TrueNAS or ZFS USB HDD connection stable

I have a small Odroid-H3 based TrueNas system with a boot SSD and one 4 TB HDD that I extend with a 6 TB HDD from a friend. It’s primary use is as media system. The setup was working very well, so I did not bother to change/improve.
The 6 TB GDD recently started raising errors, so I decided to buy 2 HDD 6 TB drives. Now I try to create a robust setup by changing the disks and create 1 striped pool. My approach is to replace the faulty HDD by using a USB Hard drive Docking system. When this succeeds I can interchange the faulty drive occupying the SATA slot with the USB drive.

After connecting the USB Hard drive Docking system with the 6 TB HDD to my Odroid-H3 I notice that a job disk.sync_all runs continuously every few seconds.

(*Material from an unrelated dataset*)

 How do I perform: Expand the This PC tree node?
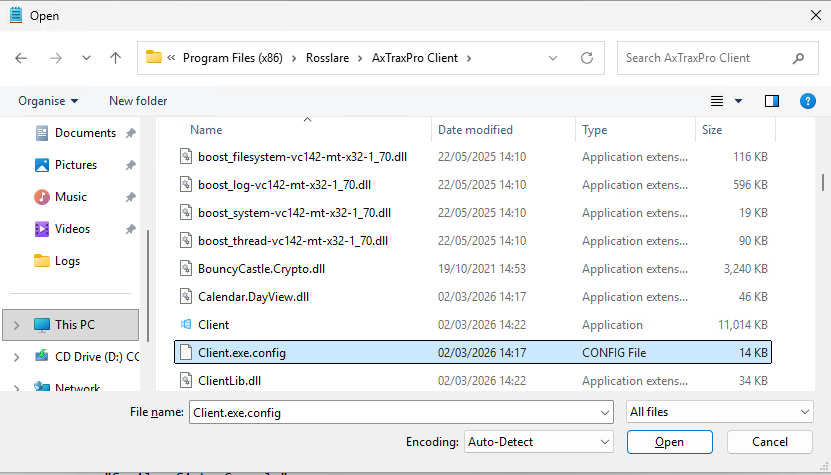pyautogui.click(x=15, y=325)
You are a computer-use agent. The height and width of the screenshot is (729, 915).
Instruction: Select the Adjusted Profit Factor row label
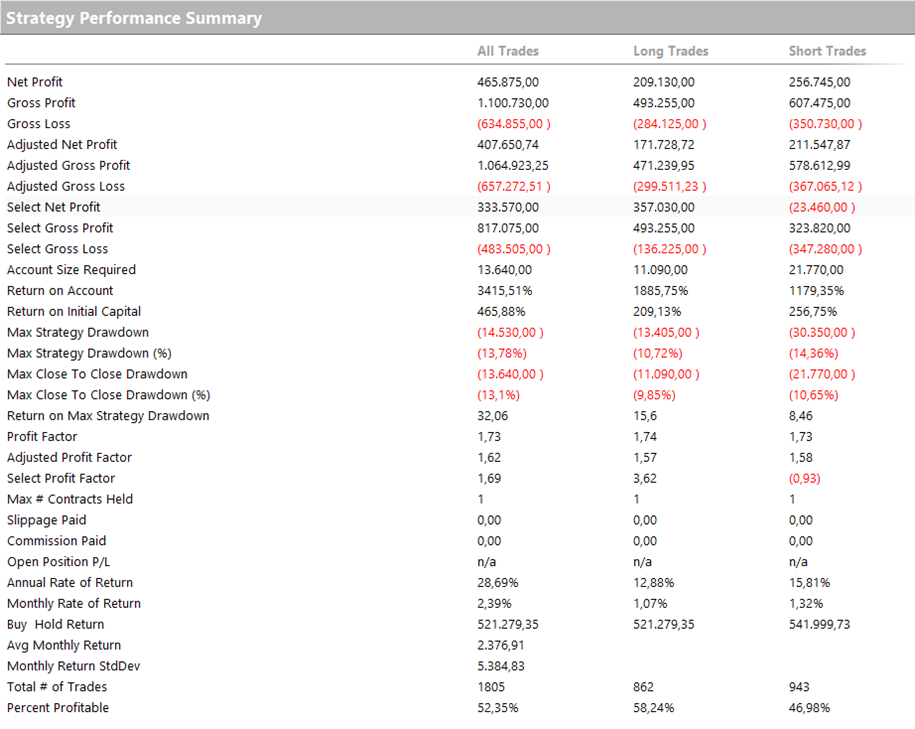pos(69,457)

The outputof lsblk -o NAME,SIZE,FSTYPE,TYPE,MOUNTPOINT:
NAME SIZE FSTYPE TYPE MOUNTPOINT
sda 5.5T disk
└─sda1 5.5T zfs_member part
sdb 3.6T disk
└─sdb1 3.6T zfs_member part
sdc 5.5T disk
zd0 32G disk
nvme0n1 931.5G disk
├─nvme0n1p1 1M part
├─nvme0n1p2 512M vfat part
├─nvme0n1p3 915G zfs_member part
└─nvme0n1p4 16G part
└─nvme0n1p4 16G swap crypt

From this list sda is giving errors and sdc is the new 6 GB HDD.
The sdc connection is not stable, it seems to go on and off, maybe related to disk.sync_all?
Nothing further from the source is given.